Data Sources编程辅导、讲解R程序语言、R编程讲解
- 首页 >> Java编程 The final essay can be based on any of the following sources of data:
The dataset used for your EM777 group project
The 2020 US Presidential Election dataset can be downloaded from the course
GitHub repository
o https://github.com/tj-cahill/em797
o [GitHub -> data -> election.xlsx]
Requirements
*10-12 pages, APA format
Using one of the datasets above, you can structure your final SNA paper as follows:
1. Background and Research Questions/Hypotheses: must be SNA-related (2 pages)
Students are encouraged to ask research questions that we have discussed throughout
this course, for example: node/actor position, tie strength, formation of communities,
mechanism of social interaction, homophily of networks, etc.
The research questions or hypotheses may be descriptive or inferential, and may
include what, how, and why questions.
RQs and hypotheses should be proposed and examined in light of existing literature.
You should also briefly describe the study context and social background associated
with your research topic.
2. Your Data Nature: What does it involve? What does it look like? Why it might be useful
to address your research questions (1 page)

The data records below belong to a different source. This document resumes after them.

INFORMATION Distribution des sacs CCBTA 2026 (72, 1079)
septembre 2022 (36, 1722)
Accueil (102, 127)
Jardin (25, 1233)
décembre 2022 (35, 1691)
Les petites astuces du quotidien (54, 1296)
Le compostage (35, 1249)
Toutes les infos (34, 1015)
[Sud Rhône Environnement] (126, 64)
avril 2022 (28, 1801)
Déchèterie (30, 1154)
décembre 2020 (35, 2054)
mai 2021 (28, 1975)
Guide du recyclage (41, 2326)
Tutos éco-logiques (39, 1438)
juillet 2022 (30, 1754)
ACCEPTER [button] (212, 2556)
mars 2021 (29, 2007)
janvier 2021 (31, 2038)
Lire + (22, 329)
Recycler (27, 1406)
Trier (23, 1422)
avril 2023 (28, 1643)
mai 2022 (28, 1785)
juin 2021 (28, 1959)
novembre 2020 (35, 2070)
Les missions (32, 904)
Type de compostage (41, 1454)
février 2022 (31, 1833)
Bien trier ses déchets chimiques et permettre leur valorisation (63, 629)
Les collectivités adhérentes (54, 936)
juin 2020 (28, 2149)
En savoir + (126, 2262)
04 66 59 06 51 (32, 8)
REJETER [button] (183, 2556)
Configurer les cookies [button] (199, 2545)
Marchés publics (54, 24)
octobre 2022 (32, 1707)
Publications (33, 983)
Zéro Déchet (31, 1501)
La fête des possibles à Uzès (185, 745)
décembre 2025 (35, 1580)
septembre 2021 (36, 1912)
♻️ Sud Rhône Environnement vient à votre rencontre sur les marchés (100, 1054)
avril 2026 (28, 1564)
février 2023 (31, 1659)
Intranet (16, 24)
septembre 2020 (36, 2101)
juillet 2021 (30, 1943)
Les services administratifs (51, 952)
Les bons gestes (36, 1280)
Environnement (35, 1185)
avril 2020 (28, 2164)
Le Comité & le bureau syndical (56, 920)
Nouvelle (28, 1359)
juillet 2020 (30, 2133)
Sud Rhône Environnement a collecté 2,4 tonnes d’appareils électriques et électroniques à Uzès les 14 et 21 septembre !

Describe the basic information of your social data, including, but not limited, the
number of participants, the number of activities, types of relations, and variables that
matter to your study.
Describe how you present your data and how it is organized.
Explaining how the dataset can be used to answer your research questions and
hypotheses.
3. Data Wrangling: How do you pre-process and convert your data into network objects? (1
page)
A brief description of data cleaning and data wrangling.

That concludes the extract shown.